DCL Codepilot – LLM Fine Tuning on SDK7

Hey everyone,

Recently, I experimented with ways to get a large language model to generate proper Decentraland scene code. I tried using GPT-4, LLaMA-2, Gemini, Claude, and Code Llama, but I reached a roadblock.

Strategy 1: Prompting (did not work)
First, I tried prompt engineering. With this approach, you aim to provide as much information and guidance to the AI as possible within the token limit. However, this method has its limitations due to the restricted context window. Additionally, the AI often ignores new coding patterns and reverts to older ones, as these are more statistically significant due to its training data. This approach is only effective if you consistently hand-feed the documentation and examples each time you want to generate something.

Strategy2: RAG (did not work)
My next step was to implement a RAG system (Retrieval-Augmented Generation). This system is also used by ChatGPT for custom GPTs operating on your own data. You give it the documentation, and the AI retrieves the relevant paragraph through an API. The returned excerpt is added to the context window of the prompt. This method is excellent for retrieving specific knowledge, such as facts, numbers, and explanations, but it is less effective when you need to reference multiple functions. Essentially, it’s an automated form of hand feeding the documentation. However, RAG does not address the main issue: learning the new coding patterns of SDK7, as it tends to revert to the SDK6 style.
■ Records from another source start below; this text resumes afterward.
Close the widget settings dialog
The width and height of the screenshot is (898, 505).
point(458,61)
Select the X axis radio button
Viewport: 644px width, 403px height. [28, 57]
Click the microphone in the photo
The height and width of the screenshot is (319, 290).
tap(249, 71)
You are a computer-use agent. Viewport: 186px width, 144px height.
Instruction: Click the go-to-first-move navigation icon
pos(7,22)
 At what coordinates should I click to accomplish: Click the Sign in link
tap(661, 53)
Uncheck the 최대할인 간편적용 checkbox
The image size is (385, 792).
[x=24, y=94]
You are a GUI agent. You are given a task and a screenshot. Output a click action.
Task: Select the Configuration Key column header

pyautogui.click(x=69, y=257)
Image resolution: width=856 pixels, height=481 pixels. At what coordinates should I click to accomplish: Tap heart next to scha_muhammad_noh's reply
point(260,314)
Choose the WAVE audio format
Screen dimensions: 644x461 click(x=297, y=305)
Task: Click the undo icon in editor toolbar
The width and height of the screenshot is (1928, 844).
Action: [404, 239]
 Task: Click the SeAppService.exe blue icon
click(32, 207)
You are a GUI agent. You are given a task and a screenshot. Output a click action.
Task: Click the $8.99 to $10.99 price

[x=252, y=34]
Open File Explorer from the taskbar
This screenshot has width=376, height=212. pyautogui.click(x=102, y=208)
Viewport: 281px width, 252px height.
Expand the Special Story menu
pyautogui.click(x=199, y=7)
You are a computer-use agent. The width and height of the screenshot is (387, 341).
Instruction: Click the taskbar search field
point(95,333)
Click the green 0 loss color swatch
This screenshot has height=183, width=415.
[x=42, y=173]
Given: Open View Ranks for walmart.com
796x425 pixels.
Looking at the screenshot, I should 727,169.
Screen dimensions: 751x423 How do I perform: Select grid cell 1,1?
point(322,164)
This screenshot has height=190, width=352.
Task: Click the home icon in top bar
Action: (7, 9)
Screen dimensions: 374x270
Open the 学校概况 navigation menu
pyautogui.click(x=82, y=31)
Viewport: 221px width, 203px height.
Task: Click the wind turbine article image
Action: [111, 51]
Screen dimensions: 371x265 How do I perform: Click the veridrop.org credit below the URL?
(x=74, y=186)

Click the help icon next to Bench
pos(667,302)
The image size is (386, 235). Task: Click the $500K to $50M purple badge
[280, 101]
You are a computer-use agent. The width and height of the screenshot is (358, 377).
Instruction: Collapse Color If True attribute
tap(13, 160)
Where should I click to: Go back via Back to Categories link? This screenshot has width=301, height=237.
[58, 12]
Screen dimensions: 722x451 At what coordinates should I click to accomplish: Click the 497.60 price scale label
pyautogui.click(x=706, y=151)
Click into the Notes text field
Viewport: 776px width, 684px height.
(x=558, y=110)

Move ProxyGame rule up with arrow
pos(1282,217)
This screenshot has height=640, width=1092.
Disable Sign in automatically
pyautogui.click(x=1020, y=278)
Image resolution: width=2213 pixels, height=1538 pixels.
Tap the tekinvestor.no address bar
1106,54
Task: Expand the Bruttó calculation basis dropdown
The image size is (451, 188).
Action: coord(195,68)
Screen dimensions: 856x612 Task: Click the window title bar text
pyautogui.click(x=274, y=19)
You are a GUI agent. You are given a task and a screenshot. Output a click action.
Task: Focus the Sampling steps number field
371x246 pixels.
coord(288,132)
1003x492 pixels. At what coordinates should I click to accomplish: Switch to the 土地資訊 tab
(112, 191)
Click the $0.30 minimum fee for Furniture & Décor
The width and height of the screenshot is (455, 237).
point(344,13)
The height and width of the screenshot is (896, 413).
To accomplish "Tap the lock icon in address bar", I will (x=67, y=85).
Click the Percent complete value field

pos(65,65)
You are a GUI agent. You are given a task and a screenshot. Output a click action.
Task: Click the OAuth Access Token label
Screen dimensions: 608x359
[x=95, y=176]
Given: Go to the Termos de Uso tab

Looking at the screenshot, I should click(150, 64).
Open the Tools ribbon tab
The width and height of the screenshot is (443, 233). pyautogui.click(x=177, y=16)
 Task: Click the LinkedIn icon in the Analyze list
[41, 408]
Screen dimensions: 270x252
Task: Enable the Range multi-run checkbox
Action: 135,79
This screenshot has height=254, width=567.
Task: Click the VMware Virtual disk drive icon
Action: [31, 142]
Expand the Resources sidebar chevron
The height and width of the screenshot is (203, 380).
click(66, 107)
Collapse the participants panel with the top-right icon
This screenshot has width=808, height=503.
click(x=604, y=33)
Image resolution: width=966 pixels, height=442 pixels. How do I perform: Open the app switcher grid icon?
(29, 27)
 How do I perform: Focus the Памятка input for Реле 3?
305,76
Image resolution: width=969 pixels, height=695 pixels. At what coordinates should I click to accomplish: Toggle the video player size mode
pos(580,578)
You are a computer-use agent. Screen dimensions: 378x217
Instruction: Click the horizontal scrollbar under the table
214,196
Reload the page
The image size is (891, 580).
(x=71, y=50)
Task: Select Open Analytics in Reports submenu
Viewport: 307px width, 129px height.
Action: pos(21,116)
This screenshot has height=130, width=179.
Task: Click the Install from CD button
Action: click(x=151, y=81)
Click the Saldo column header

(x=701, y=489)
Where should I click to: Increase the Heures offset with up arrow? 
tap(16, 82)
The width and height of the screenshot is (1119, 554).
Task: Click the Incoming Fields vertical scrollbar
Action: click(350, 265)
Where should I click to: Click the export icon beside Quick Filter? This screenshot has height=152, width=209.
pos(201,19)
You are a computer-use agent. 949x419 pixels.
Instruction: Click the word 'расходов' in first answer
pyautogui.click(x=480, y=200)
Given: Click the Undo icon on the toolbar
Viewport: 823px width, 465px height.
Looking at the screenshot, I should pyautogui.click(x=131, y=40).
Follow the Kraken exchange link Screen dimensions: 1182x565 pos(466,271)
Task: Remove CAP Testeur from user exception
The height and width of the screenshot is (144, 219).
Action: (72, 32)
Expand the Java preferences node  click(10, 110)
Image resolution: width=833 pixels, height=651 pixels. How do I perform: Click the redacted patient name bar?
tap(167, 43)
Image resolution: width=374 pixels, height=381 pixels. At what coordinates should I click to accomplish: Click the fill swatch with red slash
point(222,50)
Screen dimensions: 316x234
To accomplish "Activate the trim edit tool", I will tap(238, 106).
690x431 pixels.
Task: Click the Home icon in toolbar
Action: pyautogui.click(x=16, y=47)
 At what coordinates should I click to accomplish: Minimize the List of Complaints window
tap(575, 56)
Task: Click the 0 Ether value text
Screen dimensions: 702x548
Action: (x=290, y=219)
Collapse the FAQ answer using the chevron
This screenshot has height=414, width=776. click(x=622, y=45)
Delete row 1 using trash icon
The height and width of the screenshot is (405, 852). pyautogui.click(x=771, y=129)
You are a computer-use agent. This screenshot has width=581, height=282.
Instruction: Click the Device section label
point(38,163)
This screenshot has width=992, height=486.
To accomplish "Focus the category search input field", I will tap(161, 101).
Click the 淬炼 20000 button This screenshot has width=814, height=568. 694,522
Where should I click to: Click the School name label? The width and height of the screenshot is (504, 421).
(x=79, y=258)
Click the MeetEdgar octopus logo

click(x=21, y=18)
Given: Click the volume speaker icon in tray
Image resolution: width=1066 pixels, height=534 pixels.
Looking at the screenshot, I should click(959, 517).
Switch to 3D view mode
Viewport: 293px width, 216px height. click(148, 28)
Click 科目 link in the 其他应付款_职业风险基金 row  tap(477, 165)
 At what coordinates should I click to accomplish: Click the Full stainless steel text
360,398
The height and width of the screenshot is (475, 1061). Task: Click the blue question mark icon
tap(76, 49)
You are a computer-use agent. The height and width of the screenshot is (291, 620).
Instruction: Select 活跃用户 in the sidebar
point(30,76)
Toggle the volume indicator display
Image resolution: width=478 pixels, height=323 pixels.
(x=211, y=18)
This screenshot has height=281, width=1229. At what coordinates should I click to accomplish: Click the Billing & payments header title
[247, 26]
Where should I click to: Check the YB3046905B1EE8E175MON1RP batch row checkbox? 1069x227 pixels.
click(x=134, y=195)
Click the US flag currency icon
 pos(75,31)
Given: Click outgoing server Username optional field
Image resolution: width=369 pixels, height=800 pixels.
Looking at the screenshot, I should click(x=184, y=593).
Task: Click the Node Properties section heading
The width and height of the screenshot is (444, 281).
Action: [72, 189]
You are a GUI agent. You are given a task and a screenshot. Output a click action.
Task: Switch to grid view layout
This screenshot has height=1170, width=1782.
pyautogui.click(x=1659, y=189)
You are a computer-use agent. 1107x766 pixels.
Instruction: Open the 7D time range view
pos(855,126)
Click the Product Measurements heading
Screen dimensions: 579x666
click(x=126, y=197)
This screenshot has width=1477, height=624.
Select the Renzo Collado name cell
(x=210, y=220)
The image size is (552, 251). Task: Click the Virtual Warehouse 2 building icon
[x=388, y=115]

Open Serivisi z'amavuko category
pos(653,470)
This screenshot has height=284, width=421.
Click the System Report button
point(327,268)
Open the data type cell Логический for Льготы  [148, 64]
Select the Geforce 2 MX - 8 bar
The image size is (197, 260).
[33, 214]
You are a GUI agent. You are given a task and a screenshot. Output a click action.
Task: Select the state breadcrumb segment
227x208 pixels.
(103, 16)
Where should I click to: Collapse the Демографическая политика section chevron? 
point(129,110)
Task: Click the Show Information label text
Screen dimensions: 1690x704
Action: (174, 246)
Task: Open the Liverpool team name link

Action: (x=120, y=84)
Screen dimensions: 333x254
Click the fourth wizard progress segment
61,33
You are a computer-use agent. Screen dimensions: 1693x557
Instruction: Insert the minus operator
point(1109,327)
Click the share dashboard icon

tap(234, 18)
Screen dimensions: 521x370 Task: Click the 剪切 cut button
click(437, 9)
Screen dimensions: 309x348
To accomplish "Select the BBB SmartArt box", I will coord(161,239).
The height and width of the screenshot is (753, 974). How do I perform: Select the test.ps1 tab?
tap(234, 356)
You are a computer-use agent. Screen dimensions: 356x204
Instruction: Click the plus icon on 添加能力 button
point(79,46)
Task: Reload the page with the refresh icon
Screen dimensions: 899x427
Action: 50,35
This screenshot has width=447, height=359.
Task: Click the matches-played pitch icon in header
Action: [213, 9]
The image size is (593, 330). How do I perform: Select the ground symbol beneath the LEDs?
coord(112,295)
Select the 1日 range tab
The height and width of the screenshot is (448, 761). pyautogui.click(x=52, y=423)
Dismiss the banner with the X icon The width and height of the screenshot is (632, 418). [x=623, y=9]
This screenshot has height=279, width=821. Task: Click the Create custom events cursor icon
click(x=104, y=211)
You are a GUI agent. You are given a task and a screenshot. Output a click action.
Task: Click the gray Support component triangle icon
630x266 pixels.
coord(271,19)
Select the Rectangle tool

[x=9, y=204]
Strategy3: Fine-Tuning (looks promising)
Then I looked deeper into how to train my own LLM. It turns out that you don’t need to train it from scratch. It is sufficient to get an open-source model like LLama-3 and train only the upper layers. This process is called fine-tuning. By using this approach, it is possible to teach the model new patterns, such as programming languages.

Why am I writing this? I’ve already attempted to fine-tune a model on my Mac laptop. While it’s feasible, it’s not very efficient, and I’m concerned about the potential damage to the hardware due to the intense load. That’s why I’m thinking of creating a proposal to rent specialized hardware and focus my whole time on this project.

Additionally I aim to establish a process pipeline that retrieves documentation and SDK7 repositories from GitHub, converts them into synthetic training data, and continuously trains the DCL-Copilot to ensure it remains up-to-date. The final open-source models will be compressed, allowing them to run on consumer-grade hardware.

You can check out what I’ve done so far on GitHub:

To enhance the utility, I am looking for someone who has experience creating a Visual Studio Code plugin that integrates with the model to auto-generate code, similar to GitHub Copilot.

Also, anyone interested in AI and automation is welcome to join :slight_smile:

Any questions, thoughts, or objections? I would love to hear your feedback!